#### Excerpted records

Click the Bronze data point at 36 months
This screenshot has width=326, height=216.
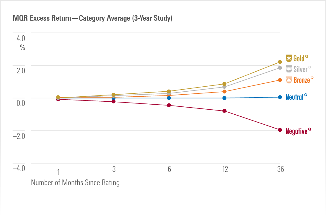tap(280, 80)
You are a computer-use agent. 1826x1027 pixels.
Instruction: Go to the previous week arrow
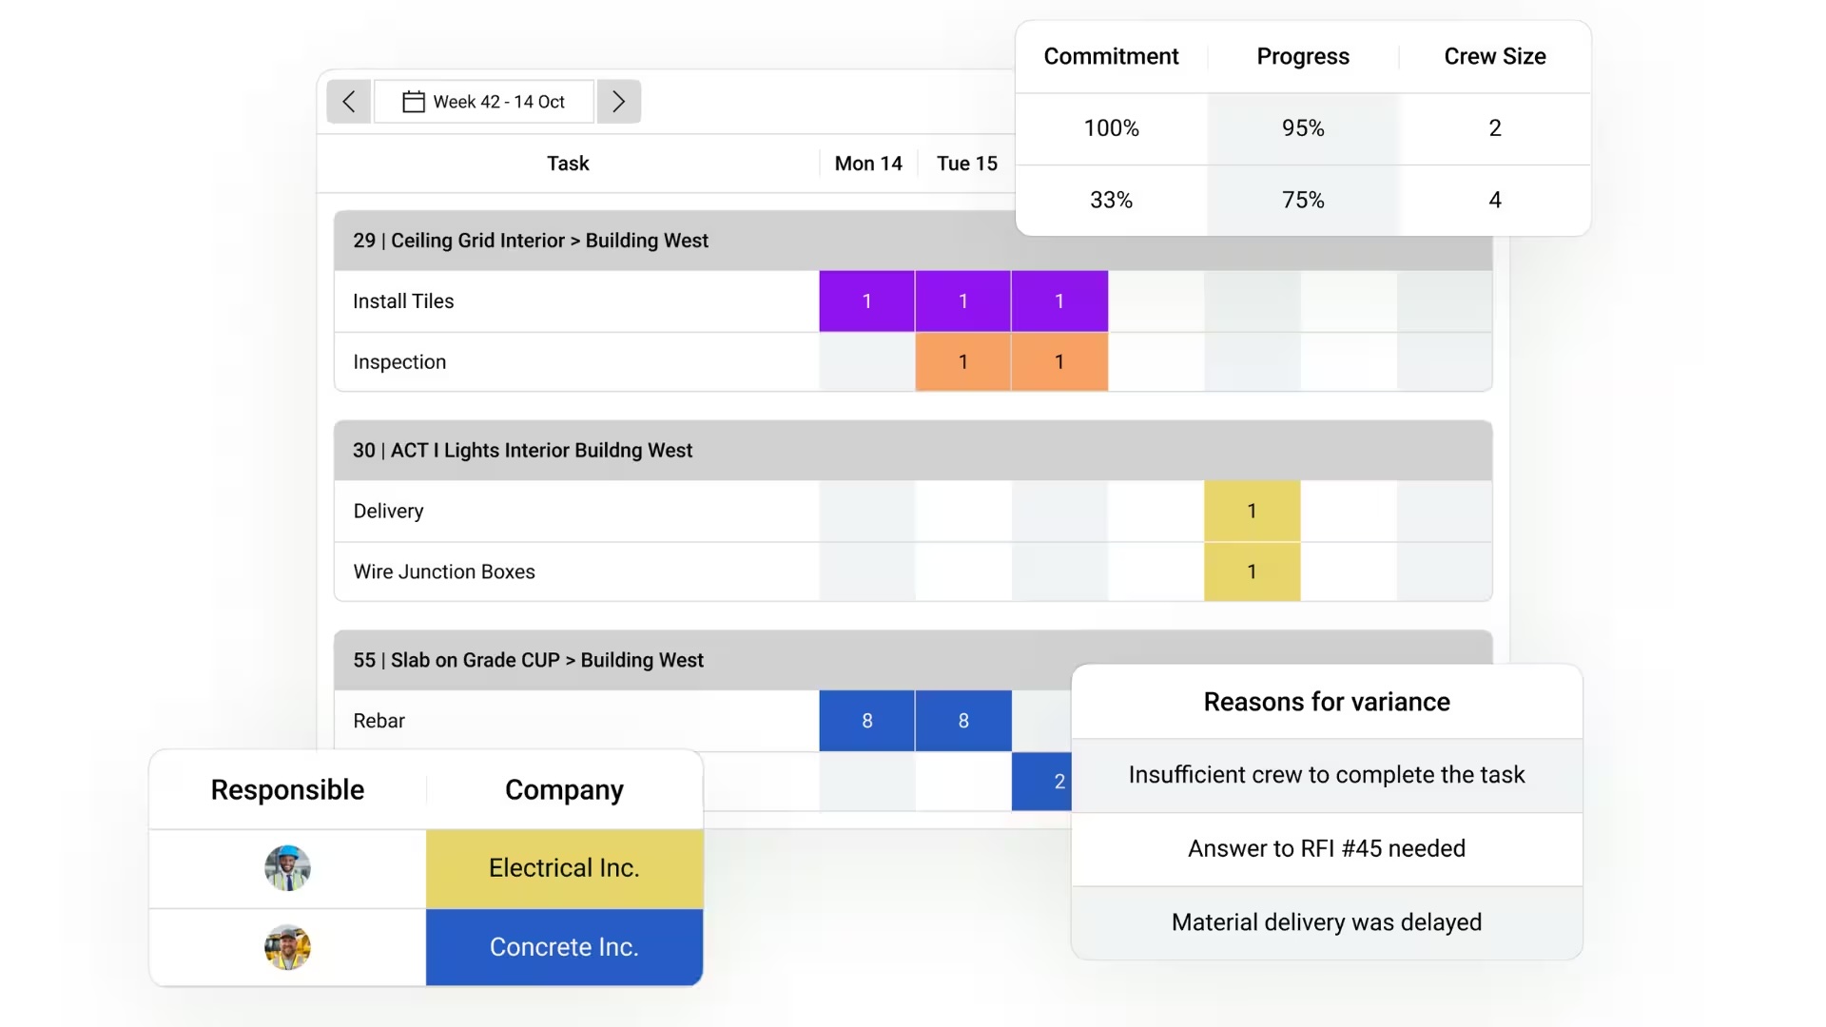click(x=349, y=102)
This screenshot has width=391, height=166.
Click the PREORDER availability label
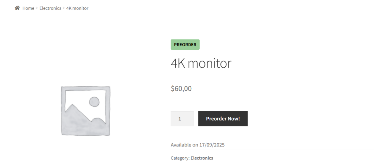(185, 44)
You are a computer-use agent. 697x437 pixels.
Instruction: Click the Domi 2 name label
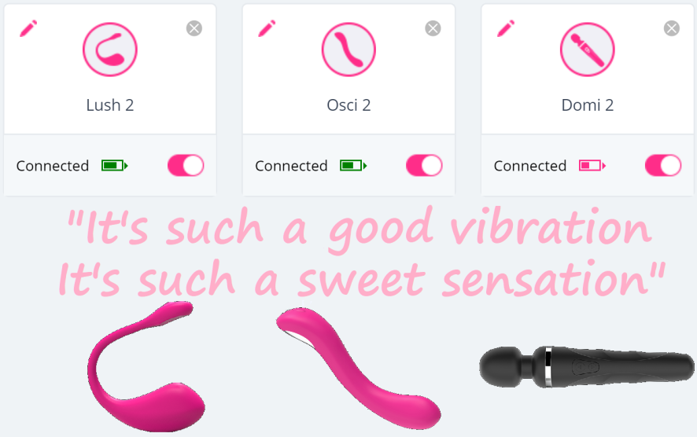click(x=587, y=105)

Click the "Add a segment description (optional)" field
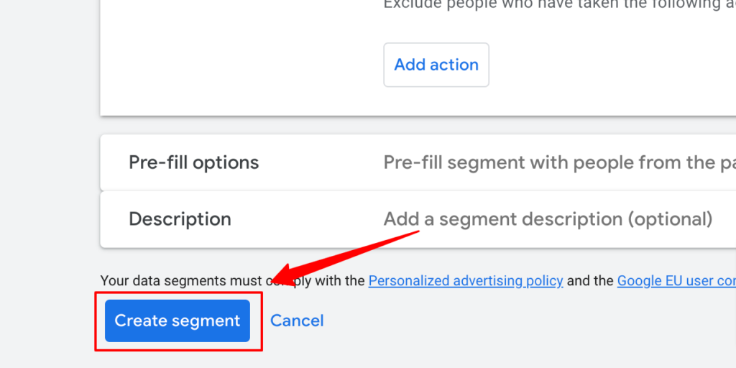pyautogui.click(x=548, y=219)
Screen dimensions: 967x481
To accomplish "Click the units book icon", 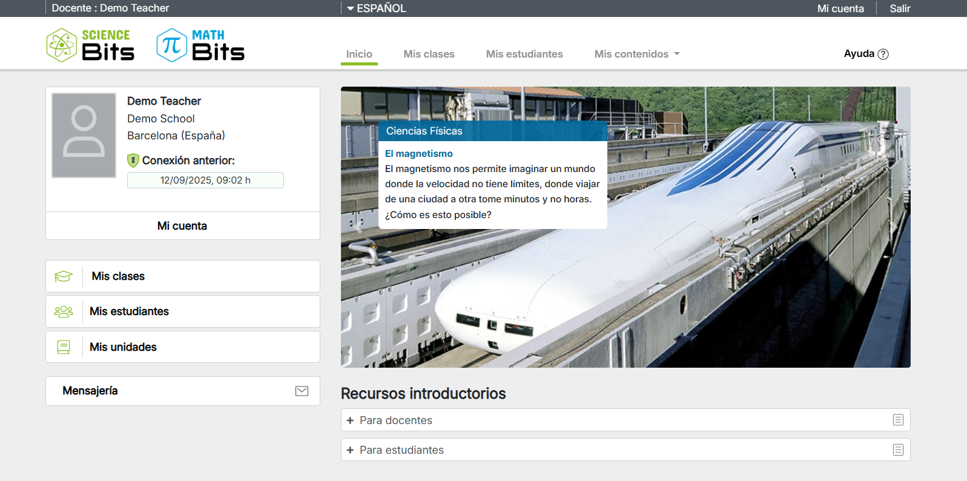I will pos(64,347).
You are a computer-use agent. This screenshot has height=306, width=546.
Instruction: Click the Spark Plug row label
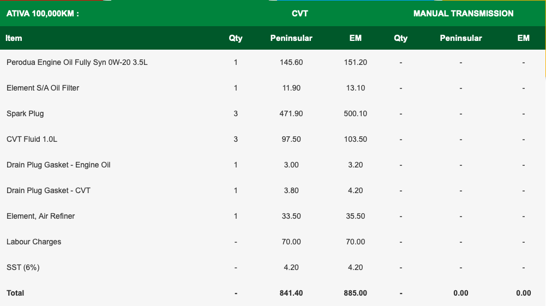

########

> [Task details]: Copy each line of the listing that holds the word "pixels".

> [The completed task]:
You are a computer-use agent. 1826x1027 pixels.
You are a computer-use agent. 697x437 pixels.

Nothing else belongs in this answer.